Introduction

Survival after childhood cancer has increased dramatically over the last 45 years. Survival past 5 years after diagnosis now averages 80% in high income countries [1]. Sweden has approximately 350 new annual cancer cases diagnosed up to 18 years of age and approximately 9000 adult long-term childhood cancer survivors (CCS). The number of CCS for Europe is estimated to be 300–500,000, and the number increases by 12,500 each year. An estimated 65% of these individuals have moderate to severe long term effects of their childhood cancer and the treatment [2]. Late effects after childhood cancer treatment is a growing field in both pediatric and adult medicine and several large research initiatives have been taken in recent years [3].

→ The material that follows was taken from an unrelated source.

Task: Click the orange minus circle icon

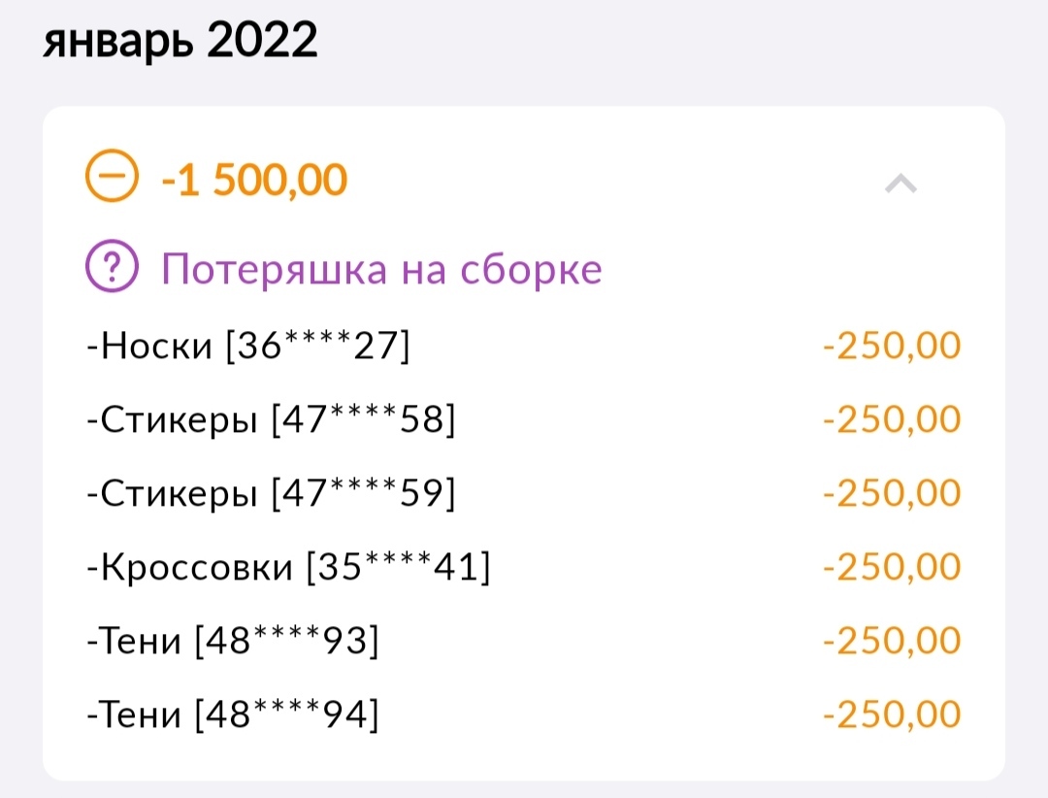Action: (112, 180)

The late effects clinic at Skåne University Hospital dates back to 1987, when it became clinically apparent that cured childhood cancer patients would require long-term follow up. The clinic, a collaboration between the pediatric and adult oncology units, bases its recommendations on national guidelines and details of the primary disease. The collection of details of each individual treatment history became necessary in order to perform adequate surveillance. The collection of such information resulted in the population based BORISS registry.

Methods

Ethical approvals

Approval to gather data was sought and received from the central review board within the Council of Skåne. The permit also covered data gathering from patients living in the adjacent councils Blekinge, Kronoberg and Southern Halland. These three councils together with Council of Skåne constitutes Southern Sweden with a population of approximately 1.8 million inhabitants. In agreement with the laws governing quality registries, information was collected to monitor and enhance the quality of care provided at Skåne University Hospital. The law does not impose a requirement on any consent from the individual. At the time of diagnosis, the parents of the patients were informed and presented with the possibility of opting out from several quality registries.

Data collection

All individuals in Southern Sweden with a cancer diagnosis occurring between the ages of 0–18 years of age from 1970–01–01 -2016–12–31 were identified in the national cancer registry. The starting point of enrollment of patients into the registry was chosen due to the low survival rates of childhood cancer before 1970. Since its start in 1958, Swedish law mandates that all cancer cases be reported to the national registry which registers all cancer diagnoses (primary and subsequent) but not details on treatment. The vital status and personal details of the childhood cancer patients were retrieved from the Swedish population registry. Together this data formed the basis for the manual data collection of treatment history and details of the primary malignancy found in the medical records of each individual. In order for the treatment data to be collected and entered into BORISS, the medical records were manually gathered from the archives of the children’s clinic in Lund. Records were also found in the departments of Neurosurgery, Pediatric surgery, Medicine, Oncology and Pathology in Lund and in other hospitals in Southern Sweden.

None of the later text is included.